[Osx-nutters] The separation of church and state.
Mark Smith
markds.lists at googlemail.com
Wed Dec 5 11:38:26 GMT 2007
On 05.12.2007, at 10:09, Chris Gehlker wrote:
> I have no idea what you are talking about in this whole post except
> for the one identified sentence.
You are not paying attention. (That's the kind explanation.)
> If I am trying to persuade you of anything it is that your strategy
> of somehow 'excluding creationists from the table' sounds like a
> looser,
See. That is not a strategy in terms of addressing the original
problem which, as I see it, is the creeping subversion of science
education by creationist (to use a somewhat paranoid term) agents.
In as much as I have advocated a strategy against that, I have made
two points and they are admittedly not very enlightened (but I have
yet to hear anything better):
1. We need to prevent the infiltration of schools by these "agents"
2. There is currently nothing to be gained by having a rational debate
with creationists (or ID advocates, if you prefer that term). See the
lengthy discussion with Stefano for some notes on this.
And please note carefully (sorry to be patronizing but you so clearly
require to be lead carefully):
The point number 2. above does not equate to my meaning that a blanket
exclusion of, or a frontal attack against creationists would currently
have a successful outcome. (again see the discussion with Stefano)
> but I am not at all sure of that because I don't understand what
> you are advocating in practical terms.
I haven't really advocated anything practical. Must I ? I can think of
lots of practical, but hideously unpalatable (also for myself)
solutions. That's the realm of tyranny and we don't want to go there.
That would be stooping to the level of religion. Its a profound
philosophical problem, for which, unless I have missed any earth-
shattering discoveries recently, there is no socially palatable,
simple solution. The long game is scientific education - and that's
precisely what they are trying to undermine.
> I looked back over your post and I'm just missing the big
> picture of what you are trying to convey. At one point you say that
> the argument for evolution is clearly more "robust" and yet you say
> "be very afraid."
Because a worryingly large fraction of the population are either not
able to and/or don't want to see the relative robustness/flimsiness of
the two sides arguments. (This resolves back to the education issue.

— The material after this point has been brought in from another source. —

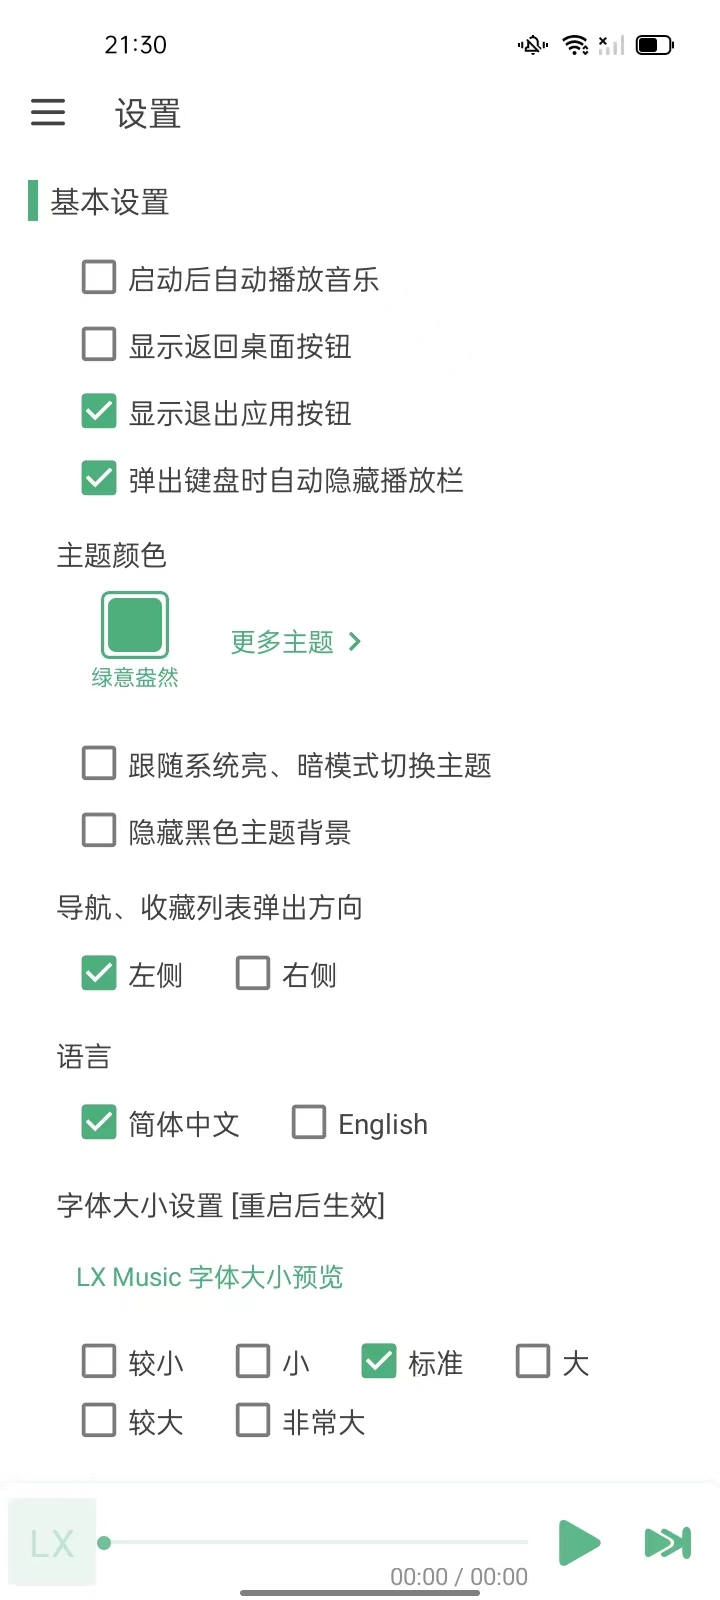Tap the Wi-Fi status icon
The width and height of the screenshot is (720, 1600).
(x=575, y=45)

Its as plain as your nose. If you are struggling, I don't think its my
fault.)
> Let me make my position very clear. I do not share your fear, if it is
> your fear, that the creationists are 'winning',
They are most definitely making progress. There is no question about
that. Maybe its progress that is going to run up against a wall soon ?
Might be, might not.
> Two strategies have been employed against them
> effectively. One is David's of letting them present falsifiable
> hypothesis and then falsifying them.
Although this is the method that I default to normally and is the one
that I would most like to see working, I haven't seen any evidence of
it being "socially" successful in the creationist issue. The
combination of freedom of speech laws, corrupt media and a largely
ignorant public don't help in this particular case^[1]. This only
reinforces the position of those who considered that it was bullshit
in the first place. There is room for a view that this approach is
(unfortunately) contra-productive on the whole and it opens the door
(wider) for corruption in the halls of power.
> The other, which actually proved effective in court, is simply to
> use their internal communications to prove that ID people are
> actually creationist who are just pretending to advance a scientific
> theory.
They won't continue to make this kind of mistake. They are getting
smarter in terms of strategy and they won't ever give up. They're on
another one of their crusades.
You miss another approach and that is the combination of parody with
legal submissions. Consider the FSM. I actually think that this kind
of approach is likely to be the one that is most socially effective
because it takes the problem to the highest courts via the shortest
possible route (at least in countries with decent constitutions), but
it has the unfortunate effect of making scientists appear to be
whimsical rather than earnest.
Mark.
[1]: not to be considered as an opinion against free speech.